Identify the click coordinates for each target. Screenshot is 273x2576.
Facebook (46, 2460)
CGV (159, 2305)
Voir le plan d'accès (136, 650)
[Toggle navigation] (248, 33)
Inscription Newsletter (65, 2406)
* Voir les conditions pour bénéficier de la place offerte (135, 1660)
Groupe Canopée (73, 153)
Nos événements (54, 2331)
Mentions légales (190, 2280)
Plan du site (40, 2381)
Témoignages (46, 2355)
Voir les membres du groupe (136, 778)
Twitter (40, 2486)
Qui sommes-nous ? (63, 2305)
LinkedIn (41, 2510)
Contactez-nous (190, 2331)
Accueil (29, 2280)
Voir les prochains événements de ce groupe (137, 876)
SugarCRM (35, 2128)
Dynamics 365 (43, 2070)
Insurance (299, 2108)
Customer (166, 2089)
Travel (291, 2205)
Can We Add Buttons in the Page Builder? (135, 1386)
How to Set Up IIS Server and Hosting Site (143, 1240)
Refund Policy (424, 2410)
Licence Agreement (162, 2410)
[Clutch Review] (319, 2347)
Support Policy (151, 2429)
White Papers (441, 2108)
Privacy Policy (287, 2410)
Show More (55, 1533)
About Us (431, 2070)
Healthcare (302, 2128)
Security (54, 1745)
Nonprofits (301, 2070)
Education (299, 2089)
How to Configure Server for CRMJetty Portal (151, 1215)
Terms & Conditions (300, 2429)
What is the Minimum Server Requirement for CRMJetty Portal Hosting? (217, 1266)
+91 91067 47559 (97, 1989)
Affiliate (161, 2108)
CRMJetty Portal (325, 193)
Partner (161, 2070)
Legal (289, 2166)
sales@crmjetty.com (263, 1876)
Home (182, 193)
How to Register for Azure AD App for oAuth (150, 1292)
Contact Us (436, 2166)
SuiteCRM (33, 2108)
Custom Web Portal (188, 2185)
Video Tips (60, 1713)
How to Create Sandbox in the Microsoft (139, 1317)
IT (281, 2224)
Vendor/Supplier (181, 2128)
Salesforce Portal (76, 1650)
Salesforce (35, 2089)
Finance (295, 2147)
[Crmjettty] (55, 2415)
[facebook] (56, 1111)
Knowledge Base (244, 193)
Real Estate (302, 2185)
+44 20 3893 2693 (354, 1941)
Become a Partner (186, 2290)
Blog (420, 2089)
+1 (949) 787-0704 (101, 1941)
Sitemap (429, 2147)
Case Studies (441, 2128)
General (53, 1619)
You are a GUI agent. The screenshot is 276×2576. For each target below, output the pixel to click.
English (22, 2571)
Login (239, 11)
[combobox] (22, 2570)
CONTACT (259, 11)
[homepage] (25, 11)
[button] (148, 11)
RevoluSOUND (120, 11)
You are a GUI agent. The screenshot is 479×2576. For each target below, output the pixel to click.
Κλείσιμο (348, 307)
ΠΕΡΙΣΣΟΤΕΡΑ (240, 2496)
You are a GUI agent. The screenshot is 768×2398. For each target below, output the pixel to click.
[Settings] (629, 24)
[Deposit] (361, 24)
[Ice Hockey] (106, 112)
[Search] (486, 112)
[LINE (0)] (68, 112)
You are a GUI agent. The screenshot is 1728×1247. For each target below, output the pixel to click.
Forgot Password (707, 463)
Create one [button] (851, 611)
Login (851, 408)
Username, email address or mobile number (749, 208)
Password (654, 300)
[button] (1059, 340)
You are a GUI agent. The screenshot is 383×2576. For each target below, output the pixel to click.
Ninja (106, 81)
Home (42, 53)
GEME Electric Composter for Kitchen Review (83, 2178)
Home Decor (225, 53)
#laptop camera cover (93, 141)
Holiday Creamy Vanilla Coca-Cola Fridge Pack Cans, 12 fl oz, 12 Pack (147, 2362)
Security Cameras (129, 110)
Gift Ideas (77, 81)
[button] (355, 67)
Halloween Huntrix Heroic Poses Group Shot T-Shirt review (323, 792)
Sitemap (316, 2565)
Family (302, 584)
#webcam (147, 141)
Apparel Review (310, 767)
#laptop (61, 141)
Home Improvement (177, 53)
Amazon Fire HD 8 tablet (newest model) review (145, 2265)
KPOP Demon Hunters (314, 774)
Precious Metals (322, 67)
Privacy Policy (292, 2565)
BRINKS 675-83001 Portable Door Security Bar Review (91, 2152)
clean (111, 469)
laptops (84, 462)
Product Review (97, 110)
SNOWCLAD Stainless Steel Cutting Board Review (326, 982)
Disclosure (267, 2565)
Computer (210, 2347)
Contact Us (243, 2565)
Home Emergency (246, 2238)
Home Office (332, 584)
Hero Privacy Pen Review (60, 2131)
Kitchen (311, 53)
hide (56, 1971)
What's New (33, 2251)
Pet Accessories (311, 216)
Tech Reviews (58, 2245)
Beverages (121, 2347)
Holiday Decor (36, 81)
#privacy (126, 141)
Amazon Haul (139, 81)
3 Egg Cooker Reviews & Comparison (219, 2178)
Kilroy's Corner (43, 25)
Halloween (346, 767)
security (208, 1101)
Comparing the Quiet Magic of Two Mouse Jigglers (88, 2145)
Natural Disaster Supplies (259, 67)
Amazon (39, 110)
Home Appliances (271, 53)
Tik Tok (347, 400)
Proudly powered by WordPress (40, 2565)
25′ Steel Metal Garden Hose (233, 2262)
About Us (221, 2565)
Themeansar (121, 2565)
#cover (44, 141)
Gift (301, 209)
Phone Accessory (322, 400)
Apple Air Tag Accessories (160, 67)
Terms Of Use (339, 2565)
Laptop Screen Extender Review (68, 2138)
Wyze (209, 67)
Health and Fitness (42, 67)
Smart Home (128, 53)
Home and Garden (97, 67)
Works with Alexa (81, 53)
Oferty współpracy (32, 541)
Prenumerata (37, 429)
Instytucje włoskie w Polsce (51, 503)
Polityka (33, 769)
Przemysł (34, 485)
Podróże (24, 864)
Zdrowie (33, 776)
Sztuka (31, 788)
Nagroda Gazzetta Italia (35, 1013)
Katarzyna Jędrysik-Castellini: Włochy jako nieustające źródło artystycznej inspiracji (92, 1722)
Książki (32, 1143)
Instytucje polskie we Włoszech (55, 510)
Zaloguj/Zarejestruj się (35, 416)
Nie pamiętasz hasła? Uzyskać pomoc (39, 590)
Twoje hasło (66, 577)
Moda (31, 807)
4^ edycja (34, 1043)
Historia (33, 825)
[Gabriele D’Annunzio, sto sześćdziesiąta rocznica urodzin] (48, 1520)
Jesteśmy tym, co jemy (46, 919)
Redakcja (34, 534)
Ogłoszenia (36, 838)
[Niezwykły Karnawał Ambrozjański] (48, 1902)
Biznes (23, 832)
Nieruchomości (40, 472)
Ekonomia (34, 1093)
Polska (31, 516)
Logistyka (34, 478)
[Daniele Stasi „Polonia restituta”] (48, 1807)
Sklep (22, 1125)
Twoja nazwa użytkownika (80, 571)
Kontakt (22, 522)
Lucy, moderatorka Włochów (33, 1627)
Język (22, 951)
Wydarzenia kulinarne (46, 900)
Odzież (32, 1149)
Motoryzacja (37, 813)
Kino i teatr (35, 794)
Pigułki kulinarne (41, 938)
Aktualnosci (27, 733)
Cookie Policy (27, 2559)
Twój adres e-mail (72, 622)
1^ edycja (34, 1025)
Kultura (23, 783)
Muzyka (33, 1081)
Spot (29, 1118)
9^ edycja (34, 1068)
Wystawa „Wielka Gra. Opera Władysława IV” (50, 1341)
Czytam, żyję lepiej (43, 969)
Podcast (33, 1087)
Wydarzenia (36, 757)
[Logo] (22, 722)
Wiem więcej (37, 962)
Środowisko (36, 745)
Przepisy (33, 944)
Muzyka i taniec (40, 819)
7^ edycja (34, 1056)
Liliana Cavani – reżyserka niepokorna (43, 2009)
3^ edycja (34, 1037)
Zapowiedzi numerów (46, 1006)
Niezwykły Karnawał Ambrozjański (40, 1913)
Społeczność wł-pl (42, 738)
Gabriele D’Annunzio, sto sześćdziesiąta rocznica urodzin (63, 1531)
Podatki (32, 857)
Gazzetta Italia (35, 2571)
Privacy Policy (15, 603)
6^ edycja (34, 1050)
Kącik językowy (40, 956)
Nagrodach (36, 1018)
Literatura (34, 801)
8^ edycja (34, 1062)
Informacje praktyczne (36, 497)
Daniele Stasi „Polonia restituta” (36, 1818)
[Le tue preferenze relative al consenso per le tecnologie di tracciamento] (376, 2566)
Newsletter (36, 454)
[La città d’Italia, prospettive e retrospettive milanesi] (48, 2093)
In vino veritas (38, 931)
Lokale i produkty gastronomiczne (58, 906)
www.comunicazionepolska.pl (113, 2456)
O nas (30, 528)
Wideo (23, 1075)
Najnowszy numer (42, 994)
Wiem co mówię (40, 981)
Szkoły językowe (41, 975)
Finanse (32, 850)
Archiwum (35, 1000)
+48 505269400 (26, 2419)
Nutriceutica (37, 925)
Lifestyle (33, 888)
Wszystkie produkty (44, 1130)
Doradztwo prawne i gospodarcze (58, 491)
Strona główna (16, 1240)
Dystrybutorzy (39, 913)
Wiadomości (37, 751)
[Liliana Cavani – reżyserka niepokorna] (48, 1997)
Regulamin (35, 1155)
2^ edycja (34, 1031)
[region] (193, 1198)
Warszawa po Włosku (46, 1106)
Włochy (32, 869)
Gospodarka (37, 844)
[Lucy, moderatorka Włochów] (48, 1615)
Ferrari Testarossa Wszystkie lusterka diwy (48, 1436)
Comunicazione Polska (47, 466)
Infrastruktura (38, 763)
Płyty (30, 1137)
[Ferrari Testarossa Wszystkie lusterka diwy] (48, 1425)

ABOUT THIS TASK
Please copy, exactly as written, every line in the listing above from the line with "How to Create" up to and including the line with "Κλείσιμο (348, 307)".

OUTPUT OF THE EXERCISE
How to Create Sandbox in the Microsoft (139, 1317)
IT (281, 2224)
Vendor/Supplier (181, 2128)
Salesforce Portal (76, 1650)
Salesforce (35, 2089)
Finance (295, 2147)
[Crmjettty] (55, 2415)
[facebook] (56, 1111)
Knowledge Base (244, 193)
Real Estate (302, 2185)
+44 20 3893 2693 (354, 1941)
Become a Partner (186, 2290)
Blog (420, 2089)
+1 (949) 787-0704 (101, 1941)
Sitemap (429, 2147)
Case Studies (441, 2128)
General (53, 1619)
You are a GUI agent. The screenshot is 276×2576. For each target below, output the pixel to click.
English (22, 2571)
Login (239, 11)
[combobox] (22, 2570)
CONTACT (259, 11)
[homepage] (25, 11)
[button] (148, 11)
RevoluSOUND (120, 11)
You are a GUI agent. The screenshot is 479×2576. For each target below, output the pixel to click.
Κλείσιμο (348, 307)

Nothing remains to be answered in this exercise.